Archive for the 'PDF' Category

ISO 32000 is published

Thursday, July 3rd, 2008

As I’ve mentioned before, I’ve had two major projects during 2007 and 2008 - Acrobat 9, which is now shipping, and my work on the transitioning of PDF from Adobe to ISO, which I’ve spoken about as well.

However, while ISO 32000 (part 1) was ratified in January, the standard itself wasn’t actually published until yesterday.  But now you can run out, and for just a few Swiss Francs, get your own personalized copy of ISO 32000-1.

AIIM secretary, Betsy Fanning, writes in her blog:

While the committee’s initial work has been completed in getting the standard through the approval and pubication process, the committee’s work is far from over. The focus for the committee will now be to identify new features and functions that may be added to the PDF file and included in the standard. To follow the activities of the US committee for this standard, please visit http://www.aiim.org/Standards/article.aspx?ID=33223.

The committee is already at work on part 2 (or PDF 2.0, if you will), with our next meeting taking place in Beijing in October.  I look forward to seeing the first (of potentially many) submissions from others on what they’ve always wanted to see in PDF but have not had the chance to suggest before.   But now it really is "Everyone’s PDF".

Reference XObjects, PDF/X-5 and Acrobat 9

Thursday, June 12th, 2008

PDF 1.4 introduced Reference XObjects, but it has not been implemented in Acrobat in the intervening years. With the growing popularity of PDF/X-5g documents and interest in variable data printing (VDP), the Acrobat team decided to add support for Reference XObjects in 9.0.

Read more about this from Shradha, one of the Acrobat engineers who made it happen!

OOXML & ODF vs. PDF/A

Tuesday, February 27th, 2007

A colleague sent me the following statement today and asked me to respond to it. I first wrote only to him, but then thought that it was worth posting here.

He wrote:

Policymakers seem to cherish the ‘perception’ that the advent of ODF and/or OOXML will make PDF/A-1 a ‘redundant’ standard for long-term document preservation. Their ‘case’: it’s based on XML and XML-related open standards, so long-term accessibility is granted. They may reason as follows: just wait, implement a few Office plug-ins for conversion of the useful Office legacy files to ODF and/ or OOXML and ‘we’ have taken care for the long-term accessibility of these legacy files, adequately. This will keep ‘us’ away from ‘obscure’, PDF-derived, open standards. If it’s not XML, the format has no right to exist, at all. Even Adobe admits this by developing MARS. Please, let ‘us’ avoid the costs involved in developing and maintenance of PDF-infrastructure, PDF-training and PDF-knowledge.
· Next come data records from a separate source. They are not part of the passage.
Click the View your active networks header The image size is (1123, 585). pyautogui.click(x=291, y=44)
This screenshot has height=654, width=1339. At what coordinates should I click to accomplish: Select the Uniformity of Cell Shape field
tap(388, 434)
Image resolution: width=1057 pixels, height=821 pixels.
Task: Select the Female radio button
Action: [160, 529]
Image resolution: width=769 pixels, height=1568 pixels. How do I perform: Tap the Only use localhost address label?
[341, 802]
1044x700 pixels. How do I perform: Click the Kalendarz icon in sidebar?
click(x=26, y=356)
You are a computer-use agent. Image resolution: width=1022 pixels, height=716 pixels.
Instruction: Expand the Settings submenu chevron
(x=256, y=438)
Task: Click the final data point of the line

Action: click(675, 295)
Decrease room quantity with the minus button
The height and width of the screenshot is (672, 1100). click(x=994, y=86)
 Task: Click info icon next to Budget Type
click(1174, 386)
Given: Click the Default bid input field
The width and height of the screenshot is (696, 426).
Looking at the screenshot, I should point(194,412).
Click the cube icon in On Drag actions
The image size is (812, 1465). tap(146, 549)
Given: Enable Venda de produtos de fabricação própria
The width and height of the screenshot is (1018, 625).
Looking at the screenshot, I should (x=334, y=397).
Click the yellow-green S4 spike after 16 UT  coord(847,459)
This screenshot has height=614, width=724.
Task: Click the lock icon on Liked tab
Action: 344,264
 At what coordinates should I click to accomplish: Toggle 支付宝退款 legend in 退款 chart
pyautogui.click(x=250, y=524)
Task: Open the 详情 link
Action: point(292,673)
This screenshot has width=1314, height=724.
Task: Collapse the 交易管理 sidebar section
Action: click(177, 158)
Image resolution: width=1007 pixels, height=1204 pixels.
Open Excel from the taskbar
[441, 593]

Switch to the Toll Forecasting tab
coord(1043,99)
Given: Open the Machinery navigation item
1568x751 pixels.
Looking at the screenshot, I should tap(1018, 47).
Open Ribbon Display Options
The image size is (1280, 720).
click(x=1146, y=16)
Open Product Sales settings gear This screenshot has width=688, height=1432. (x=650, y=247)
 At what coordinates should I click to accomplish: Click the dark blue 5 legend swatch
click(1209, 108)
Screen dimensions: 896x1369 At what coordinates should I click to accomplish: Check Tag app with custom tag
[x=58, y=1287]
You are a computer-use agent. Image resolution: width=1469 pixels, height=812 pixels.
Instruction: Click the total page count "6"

Here is what I have to say.

Before one can argue over file formats, one needs to determine what it is that is being archived and why. For example, if I was interested in archiving an address book - I would probably focus on the data and not on a single presentation of that data. However, if I was archiving the Declaration of Independence, then I would focus on the presentation of the content in addition to the actual content. I also want to ensure that any content is maintained in its original “format” - so that vector diagrams from a CAD-generated floor plan would remain as rich vectors and not be converted to something like raster data. Finally, in all cases, I would want to ensure that any relevant marginalia (metadata, comments/markup, etc.) could be incorporated.

This is why the archival community approached Adobe about the use of PDF for long term archival storage of content containing text, images and raster data. PDF is the only format that encompasses ALL of the above needs - content, presentation and metadata for all standard content elements (text, vector, raster). Combined with that is a technical design that enables easy creation of a “reference implementation” at some point in the future without any ambiguities - thus ensuring that the content and its presentation will survive.

Neither OOXML or ODF address all these needs. In fact, they are focused primarily on the textual content and (limited) metadata - and in no way help preserve the presentation of that content. As such, they aren’t even acceptable for the archiving of simple Office documents They also do nothing to address the needs of those wishing to archive scans, CAD drawings, print publications and many other types of documents. Combine those limitations with the fact that neither was designed with the intent of ease of creation of a reference implementation (it’s IMPOSSIBLE to write a fully compliant OOXML viewer), also make their use as archival standards insufficient.

Becoming an Evangelist

Wednesday, November 1st, 2006

Well, I’ve returned to the “mothership”…

Starting last week at the Adobe Max conference, I am now a Technical Standards Evangelist for Adobe Systems - focusing on PDF-related standards such as PDF/X, PDF/A, PDF/E, etc. as well as the new Mars project that I mentioned in my last blog entry.

This means that I can continue to do my work to move the standardization of PDF technologies forward with all the resources of Adobe behind me. In addition, I get to help the engineers here at Adobe create the most standards-compliant PDF on the planet! It’s a lot of work - but I am already in the thick of things and loving every minute of it.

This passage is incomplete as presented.